O sabah River Burnu'nda ne olduğunu kimse bilmiyordu. Beş oğlan avlanmaya çıkmıştı. Sadece dördü geri dönmüştü. Oğlanlar arkadaşlarını öldüren kurşunu kimin ateşlediğini söylemiyordu, kanıtlar dördünün de suçlu olabileceğini gösteriyordu.
Kate Marino'nun bölge savcısının yanındaki stajı çok havalı bir iş değildi. Daha ziyade okuldan erken çıkmak ve üniversiteye başvururken faydalı olması için bir mazeretti. Fakat bir gün patronu Bay Stone'a önemli bir dava verilmişti: Küçük bir kasaba olan Belle Terre'in gördüğü en büyük dava. River Burnu Oğlanları herkesin dilindeydi. Kazanın gerçekleştiği sabah yapılan kan testleri onları kötü gösterse de, bölge başsavcısı davayı olaysız bir şekilde bitirmek istiyordu. Sonuçta rütbesini onlardan birinin ailesine borçluydu.
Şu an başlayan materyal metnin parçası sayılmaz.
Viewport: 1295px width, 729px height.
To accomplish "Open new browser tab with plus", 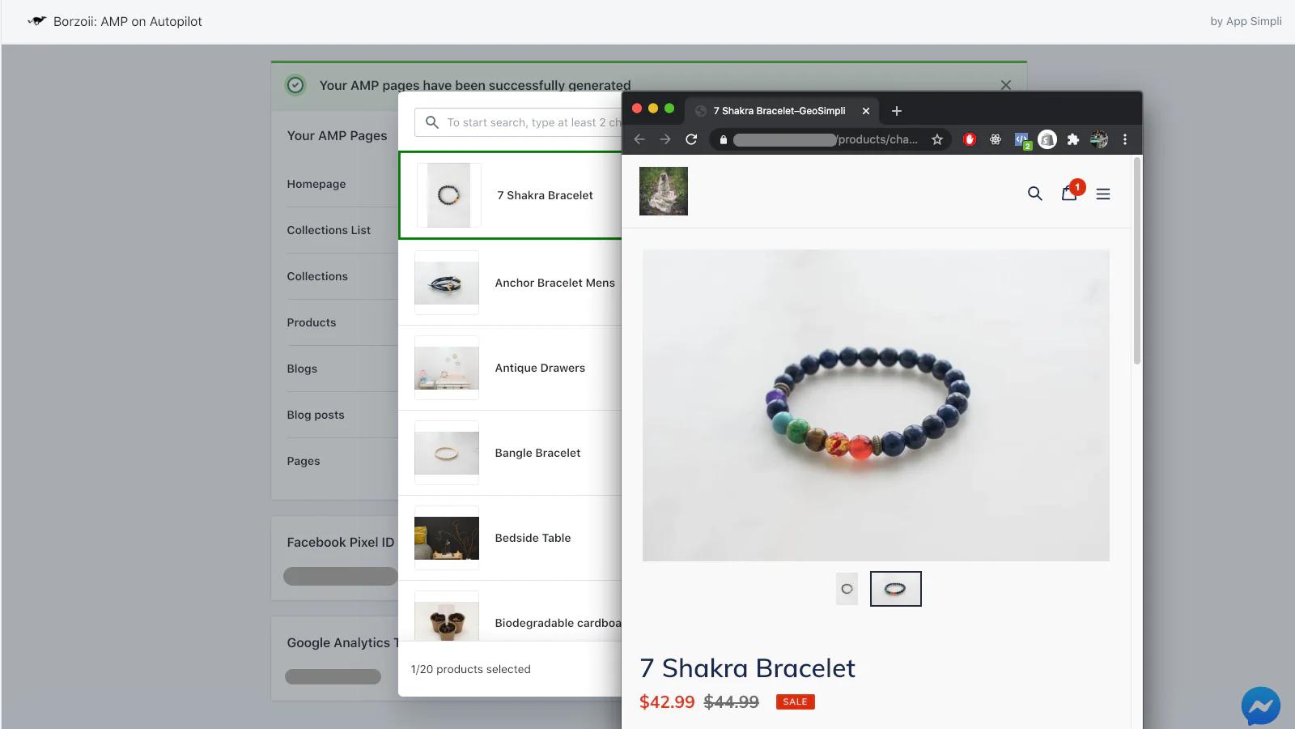I will click(897, 111).
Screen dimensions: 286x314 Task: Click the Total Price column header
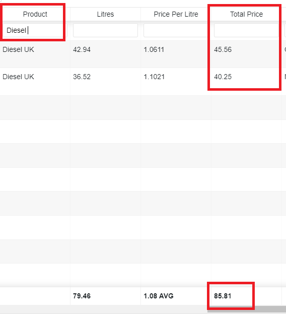point(246,14)
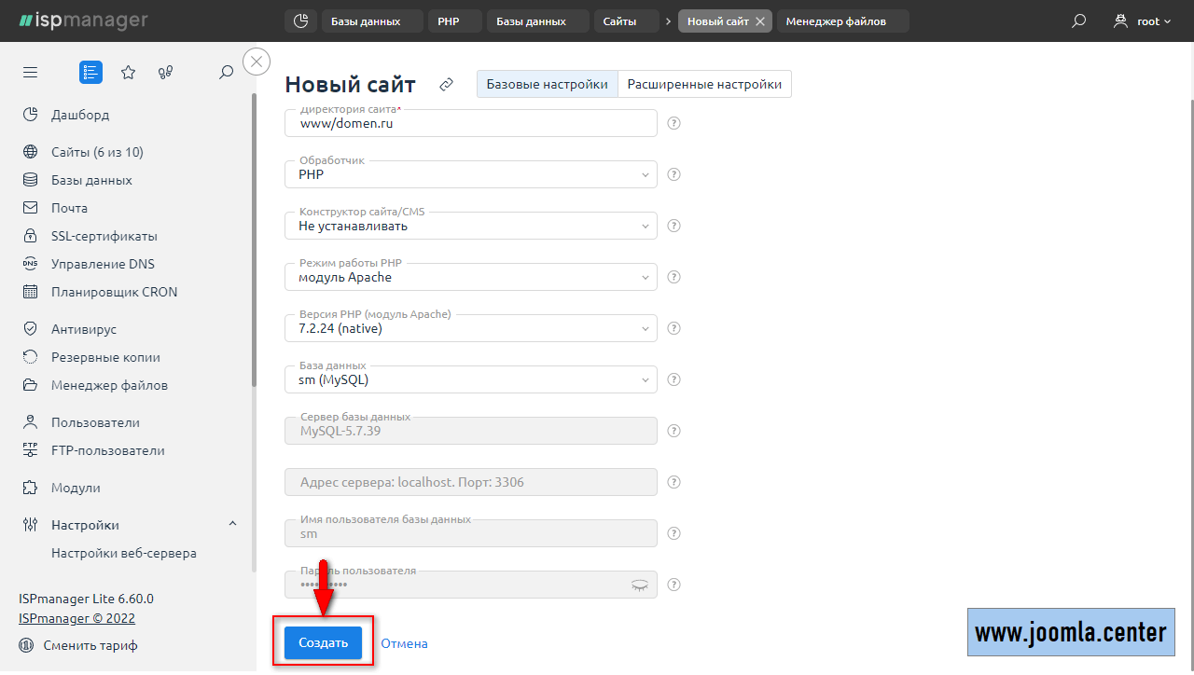Click the dashboard icon in the top tab bar

pyautogui.click(x=300, y=21)
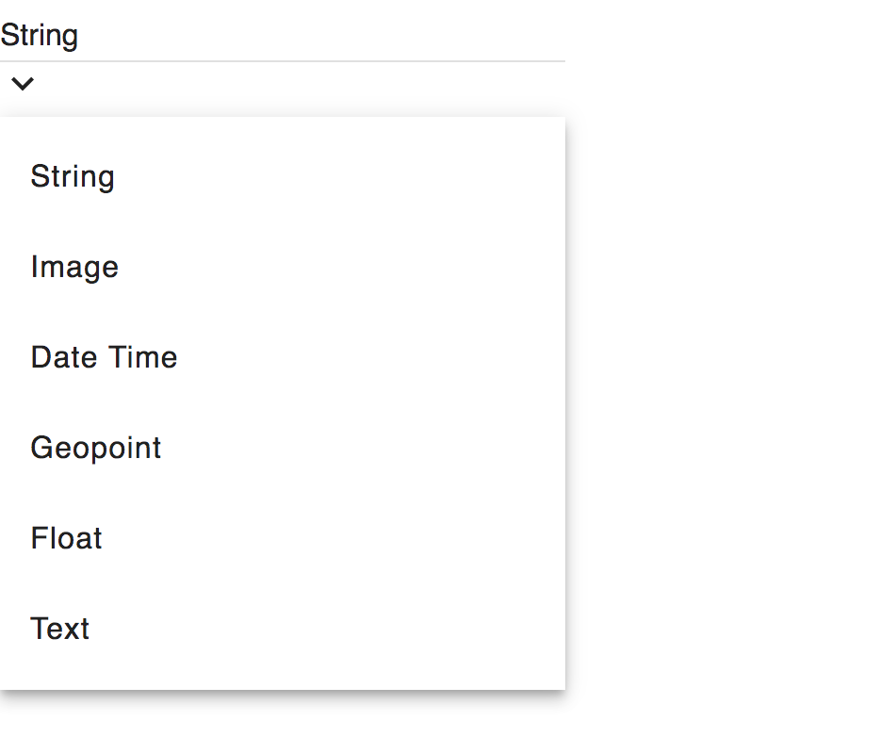Select Text at the bottom of the list

click(59, 629)
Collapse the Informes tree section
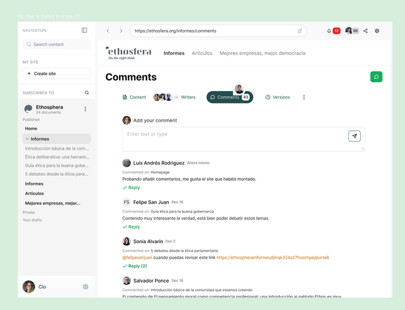Viewport: 405px width, 310px height. 27,139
Kate davanın üstünün kapatılmasına izin vermeyecekti. Kendi sırlarından önce başkalarınınkileri ortaya çıkarmak zordu ama Grant için adaletin sağlanmasını istiyordu. Fakat Kate, olayı araştırırken hiçbir şeyin göründüğü gibi olmadığını öğrenmişti. Gerçeğe tehlikeli bir şekilde yaklaştıkça Kate şüphelenmeye başlamıştı: Yaşananlar gerçekten kaza mıydı?
Bir an önce gerçekler ortaya çıkmazsa birden fazla hayat tehlikeye girecekti. Kate'inki de dahil.